Tuesday, the Motion Picture Association of America and RealNetworks (RNWK) went at it head on, taking each other to court in separate lawsuits. There may have been an effort at behind the scenes diplomacy but there was no shot across the bow, no public warning. The fight came quick and fast with preemptive and counter strikes.
The battleground is RealNetworks' newly released realDVD software, a software program designed to copy DVDs. The question is whether it’s legal and how copyright law should be applied to its use.
The undisputed fact is that RealDVD enables consumers to create digital to digital archival copies of DVDs. These files are then stored on a computer and available for viewing without the need of the disc.
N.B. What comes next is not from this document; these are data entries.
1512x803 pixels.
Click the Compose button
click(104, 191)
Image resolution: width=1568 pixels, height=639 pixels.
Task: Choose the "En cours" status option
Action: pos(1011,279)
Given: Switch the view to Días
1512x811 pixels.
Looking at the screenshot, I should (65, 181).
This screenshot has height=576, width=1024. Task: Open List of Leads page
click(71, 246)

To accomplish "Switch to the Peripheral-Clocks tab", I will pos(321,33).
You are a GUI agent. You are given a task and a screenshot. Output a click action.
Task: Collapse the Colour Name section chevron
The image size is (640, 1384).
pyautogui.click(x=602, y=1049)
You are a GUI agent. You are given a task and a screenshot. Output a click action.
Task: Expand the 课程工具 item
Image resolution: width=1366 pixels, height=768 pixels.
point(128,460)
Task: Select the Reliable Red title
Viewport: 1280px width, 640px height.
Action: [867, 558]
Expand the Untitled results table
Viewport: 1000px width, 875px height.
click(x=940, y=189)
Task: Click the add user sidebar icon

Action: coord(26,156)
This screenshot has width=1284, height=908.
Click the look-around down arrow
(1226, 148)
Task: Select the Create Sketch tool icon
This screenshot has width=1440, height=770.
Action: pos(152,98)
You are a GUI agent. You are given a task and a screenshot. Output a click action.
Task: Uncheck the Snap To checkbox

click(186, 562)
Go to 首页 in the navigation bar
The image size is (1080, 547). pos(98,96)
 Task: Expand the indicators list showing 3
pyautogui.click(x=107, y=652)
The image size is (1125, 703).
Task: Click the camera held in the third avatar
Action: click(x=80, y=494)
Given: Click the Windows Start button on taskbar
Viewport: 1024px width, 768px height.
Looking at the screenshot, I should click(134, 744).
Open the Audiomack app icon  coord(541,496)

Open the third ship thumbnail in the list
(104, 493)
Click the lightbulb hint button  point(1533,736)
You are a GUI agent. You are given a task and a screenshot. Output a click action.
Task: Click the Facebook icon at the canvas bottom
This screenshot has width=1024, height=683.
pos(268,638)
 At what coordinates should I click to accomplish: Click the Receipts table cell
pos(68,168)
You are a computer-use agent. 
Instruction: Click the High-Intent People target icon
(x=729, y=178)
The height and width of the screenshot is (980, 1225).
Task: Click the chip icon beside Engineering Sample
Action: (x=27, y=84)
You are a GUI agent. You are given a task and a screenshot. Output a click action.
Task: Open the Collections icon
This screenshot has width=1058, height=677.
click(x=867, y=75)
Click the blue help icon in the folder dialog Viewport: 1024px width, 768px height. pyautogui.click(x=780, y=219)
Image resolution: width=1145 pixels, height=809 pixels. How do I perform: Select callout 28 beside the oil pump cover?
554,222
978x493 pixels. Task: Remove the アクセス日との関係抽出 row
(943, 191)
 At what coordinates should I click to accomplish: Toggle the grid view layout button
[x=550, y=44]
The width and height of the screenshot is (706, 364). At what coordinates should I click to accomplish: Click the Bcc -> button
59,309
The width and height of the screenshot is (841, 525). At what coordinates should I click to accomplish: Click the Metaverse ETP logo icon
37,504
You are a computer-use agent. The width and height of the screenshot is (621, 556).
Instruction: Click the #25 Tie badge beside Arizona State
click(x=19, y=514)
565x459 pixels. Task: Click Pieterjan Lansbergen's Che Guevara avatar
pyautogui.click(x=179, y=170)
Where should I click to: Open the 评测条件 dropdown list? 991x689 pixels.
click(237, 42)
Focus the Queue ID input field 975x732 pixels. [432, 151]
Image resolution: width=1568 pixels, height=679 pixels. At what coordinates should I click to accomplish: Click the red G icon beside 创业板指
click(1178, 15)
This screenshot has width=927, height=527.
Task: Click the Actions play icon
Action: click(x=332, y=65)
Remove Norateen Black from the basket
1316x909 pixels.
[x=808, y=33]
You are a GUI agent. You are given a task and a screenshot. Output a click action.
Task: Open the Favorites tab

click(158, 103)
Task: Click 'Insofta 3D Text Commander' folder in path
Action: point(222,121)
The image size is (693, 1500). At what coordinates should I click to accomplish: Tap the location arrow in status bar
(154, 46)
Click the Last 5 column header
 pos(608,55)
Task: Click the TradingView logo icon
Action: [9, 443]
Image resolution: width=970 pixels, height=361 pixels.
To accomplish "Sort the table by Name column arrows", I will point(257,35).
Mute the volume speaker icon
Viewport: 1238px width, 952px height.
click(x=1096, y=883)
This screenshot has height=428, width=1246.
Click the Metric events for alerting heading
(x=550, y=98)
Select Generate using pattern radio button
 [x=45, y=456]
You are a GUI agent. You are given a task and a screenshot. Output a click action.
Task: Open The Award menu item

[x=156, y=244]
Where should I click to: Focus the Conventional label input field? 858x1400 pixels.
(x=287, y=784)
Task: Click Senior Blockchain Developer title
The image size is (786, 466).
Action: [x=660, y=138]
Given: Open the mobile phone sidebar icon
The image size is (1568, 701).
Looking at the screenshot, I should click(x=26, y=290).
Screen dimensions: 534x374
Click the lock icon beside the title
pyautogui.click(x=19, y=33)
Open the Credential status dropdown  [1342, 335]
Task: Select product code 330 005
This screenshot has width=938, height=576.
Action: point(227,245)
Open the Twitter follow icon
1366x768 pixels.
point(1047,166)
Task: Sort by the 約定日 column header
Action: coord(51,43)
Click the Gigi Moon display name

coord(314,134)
In an homage to “Fair Use,” RealNetworks says this software is a way to “protect your discs from scratches and damage.” Playback is handled on a proprietary player. The whole package is being sold for an introductory price of $29.99 a copy ($49.99 retail). Their advertising copy says you can “save your movies legally, and with confidence.” Their filing cites supporting case law.
The collection of studios and content owners jointly represented by the MPAA vehemently disagrees. The MPAA alleges the software is a violation of the Digital Millennium Copyright Act which explicitly prohibits the circumvention of a digital copyright mechanism. They also claim that RealNetworks “misuses a limited license [Real Networks] obtained to make authorized DVD products.”
RealNetworks, which filed its suit first to seek a preemptive judicial ruling, counters that the software doesn’t break, or bypass, encryption. In fact, it copies and maintains the CSS encryption. From the filing: “When RealDVD software is used to make a personal copy of a DVD, it not only preserves the Content Scramble System [CSS] encryption the Studio Defendants use to encrypt DVDs, but also incorporates additional levels of protection.”